Always remember that software is not a replacement for human judgment. It is neither safe nor wise to feed sensitive patient data into a machine and blindly follow its output. Machines can harbor implicit bias or lack the nuanced context needed for informed decisions, so human oversight remains a vital part of healthcare analytics.
Leverage Intuitive Dashboards for Digestible Insights
Even for your most data-savvy members, uncovering trends and patterns in complex datasets can require extensive analysis. Not to mention, health teams often need to organize their findings into visual presentations for stakeholders who interact with the data minimally (e.g., C-suite officers).
Many analytics platforms visualize key insights through easy-to-understand dashboards. By training members to use these dashboards, your association will equip them to monitor trends and act on their insights.
Training should cover several common dashboard types. Arcadia’s guide to healthcare dashboards provides examples, such as:
- Quality performance: Compares operational performance between healthcare payers, primary care providers (PCPs), and peers
- Transitional Care Management (TCM): Tracks metrics such as complication rates and compares them to average benchmarks to evaluate performance following an inpatient stay
- Ambulatory Surgery Centers (ASC): Measures the exact cost of each episode in ASC and outpatient settings and compares it to patient outcomes
- High-Cost Members: Provides an overview of patients with high-cost health factors, such as emergency department utilization
- Social Determinants of Health (SDoH): Highlights the non-medical factors influencing a patient’s health and organizes insights based on treatment considerations such as food, housing, or transportation barriers
By mastering these visual tools, health professionals can more easily identify performance gaps and correct operational inefficiencies.
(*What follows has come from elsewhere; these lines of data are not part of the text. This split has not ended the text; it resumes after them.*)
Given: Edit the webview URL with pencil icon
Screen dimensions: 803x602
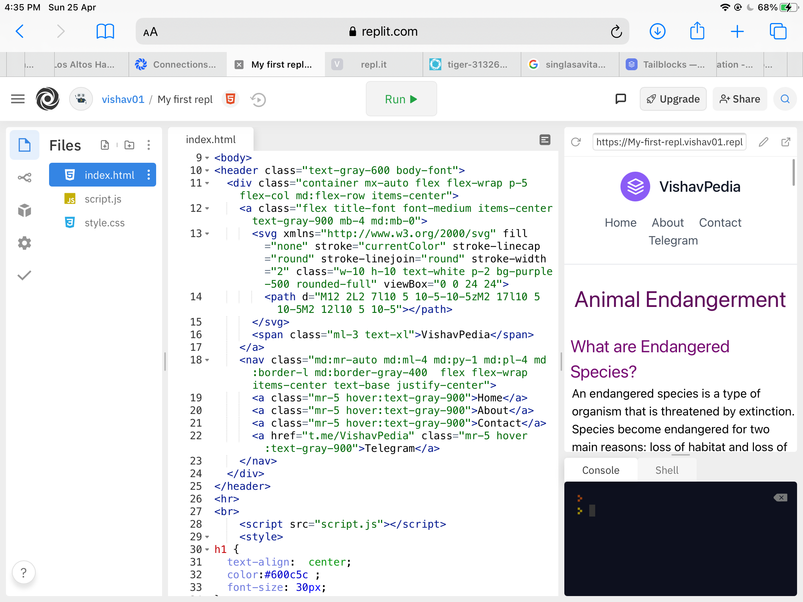Looking at the screenshot, I should (763, 142).
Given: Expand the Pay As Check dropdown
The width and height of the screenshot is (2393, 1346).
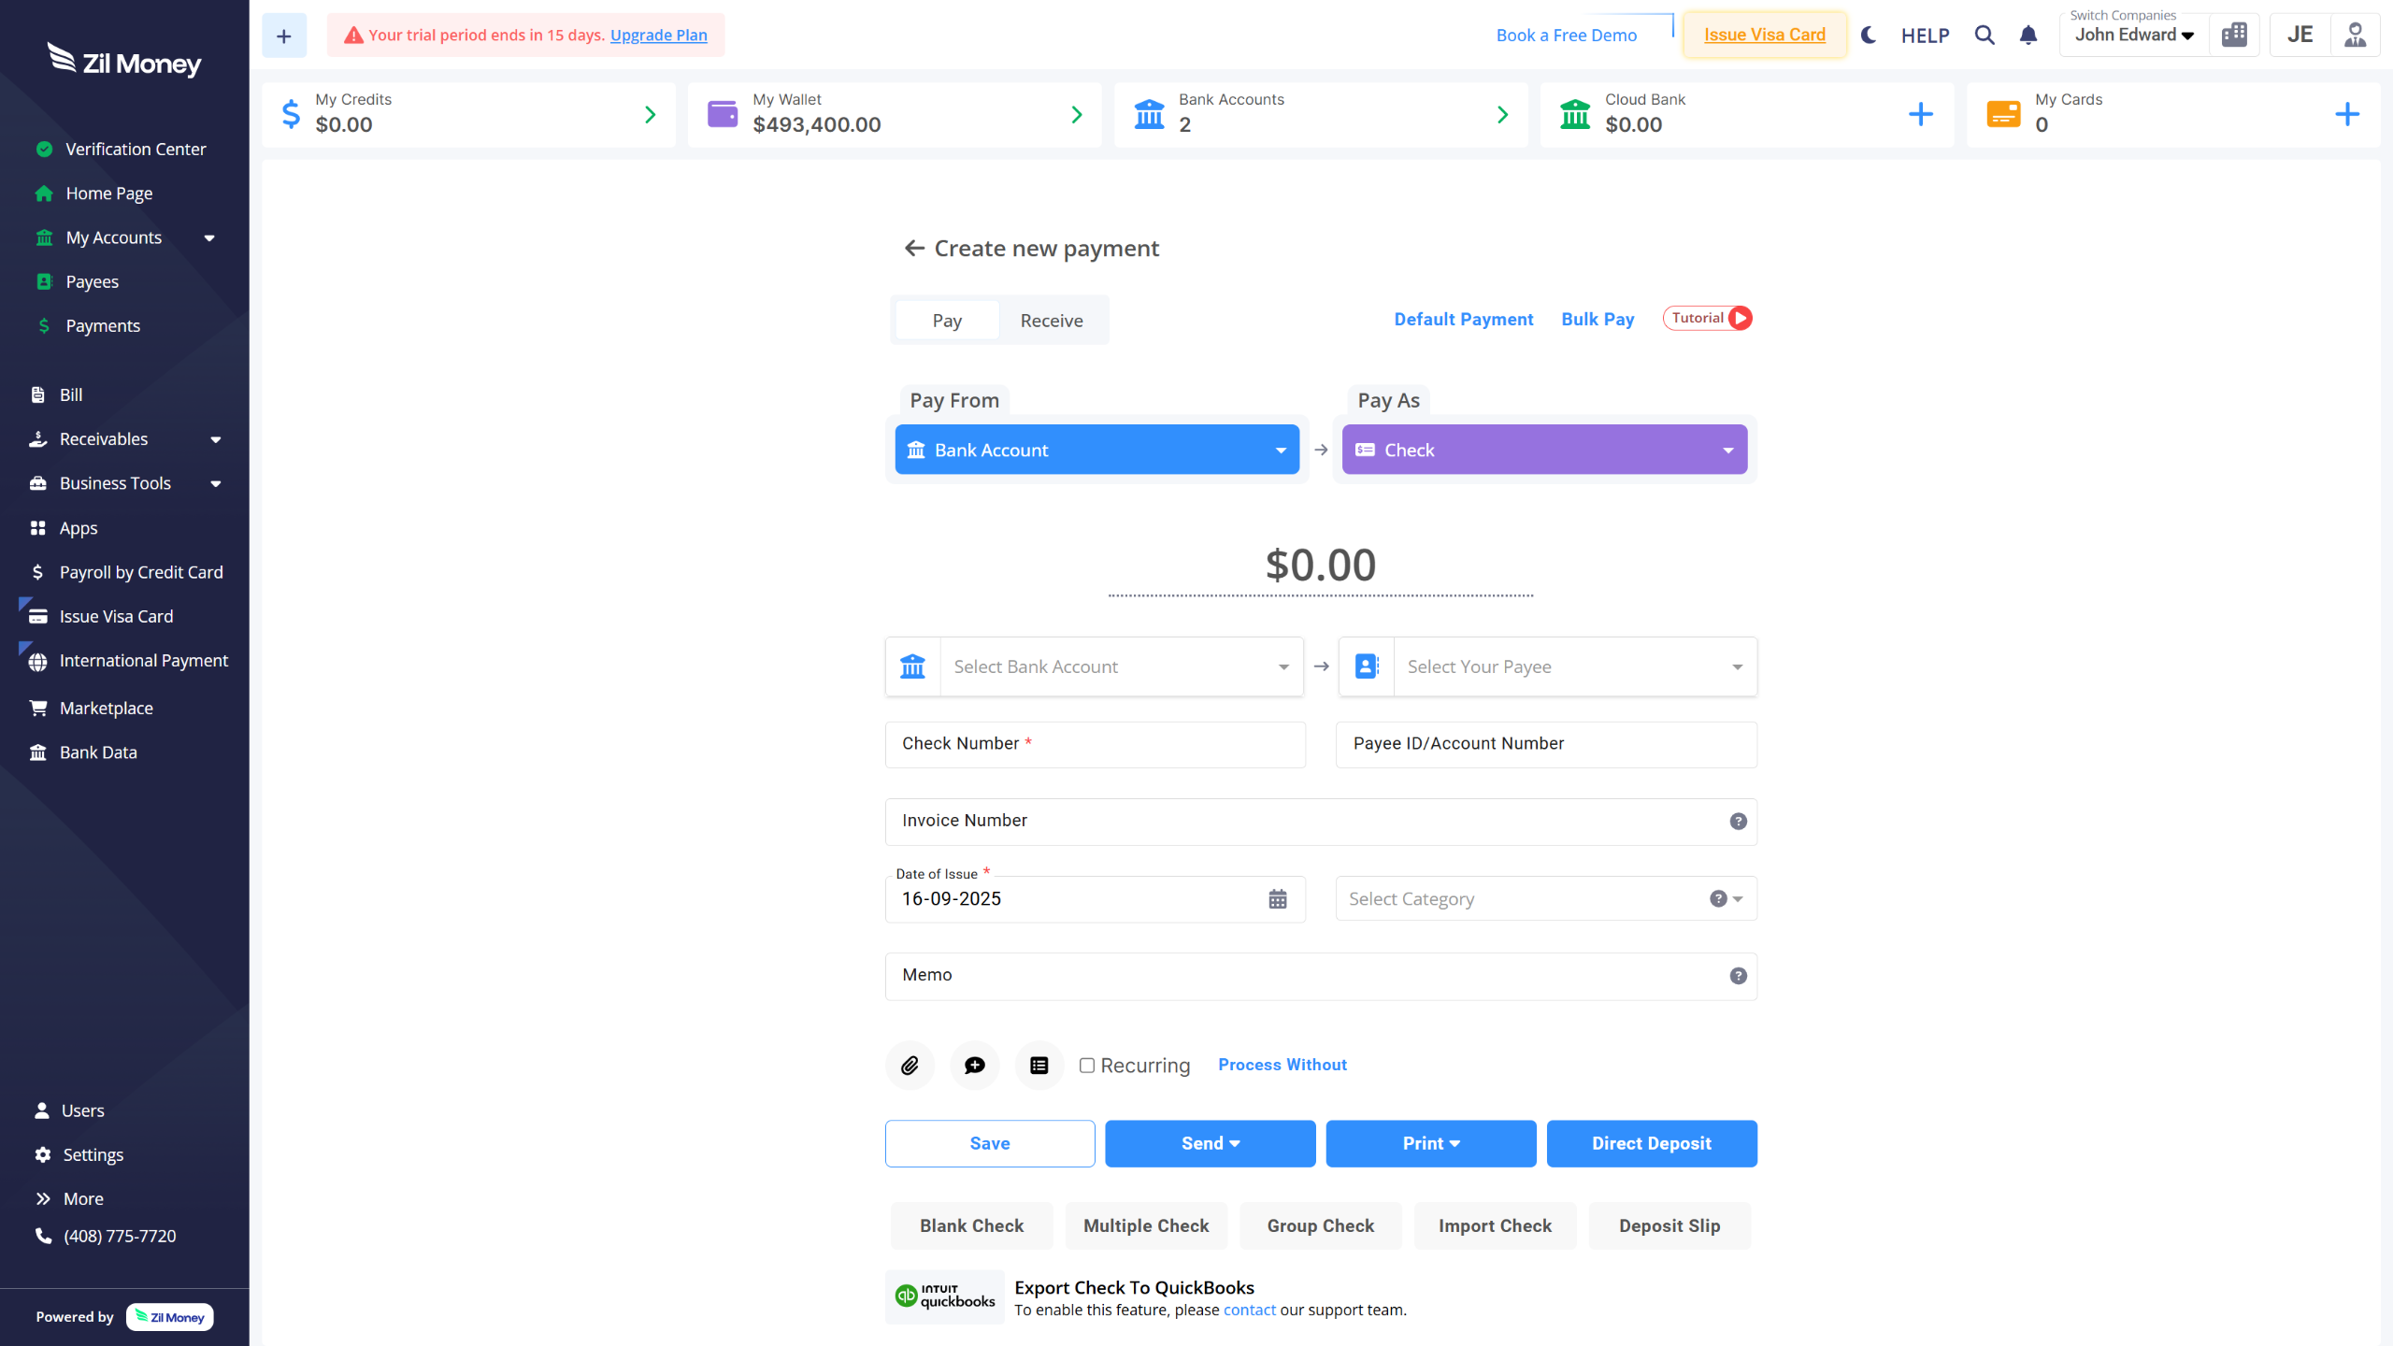Looking at the screenshot, I should point(1727,451).
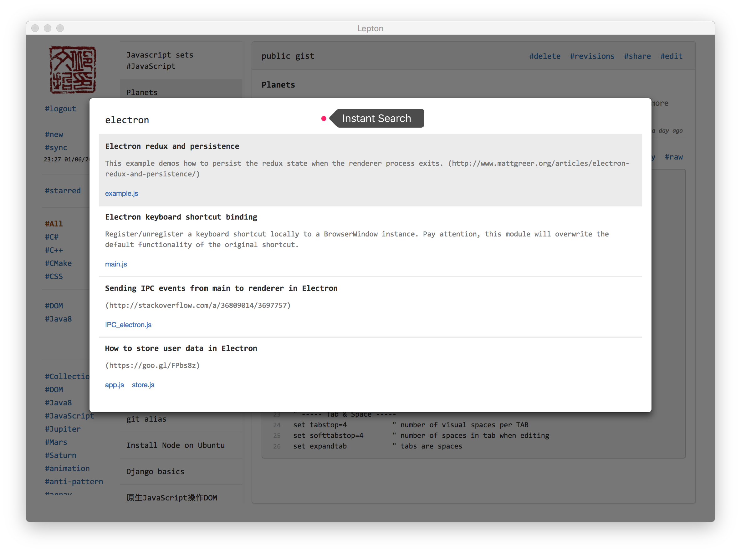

Tie Data to Practical Performance Improvement
The ultimate goal of leveraging data is to drive tangible improvements in the way your members operate. Data literacy is most valuable when it enhances practice management and care quality.
To make training relevant, create a direct feedback loop in which data insights drive specific performance improvement projects. For example, if data reveals a spike in readmission rates, use that specific insight to launch a targeted intervention. When staff see that data-driven decisions result in better patient health or more streamlined operations, it reinforces the value of their new skills.
Build Confidence Through Member Engagement
Data literacy should never feel like a top-down mandate. Your association’s members should know the value of these skills and feel empowered to pursue them rather than obligated to fulfill a training requirement.
To help members feel confident about their data literacy training, employ engagement strategies such as:
- Asking for feedback: Gather input on what’s working and what your association could improve to help members have the best experience possible.
- Setting up discussion forums: Make it easy for members to share ideas, questions, and tips about data literacy.
- Encouraging networking: Help members connect one-on-one with other members to build meaningful relationships with other professionals in their industry.
By humanizing the training process and making your association feel more like a community, you can foster a culture of curiosity that leads to more data-savvy members.
Transforming a healthcare workforce into a data-literate powerhouse is a marathon, not a sprint. It requires a strategic blend of technology, accessible visual reporting, and a commitment to ongoing education. As organizations move toward an analytical future, those who empower their staff to master these tools will see the greatest gains in efficiency and care quality.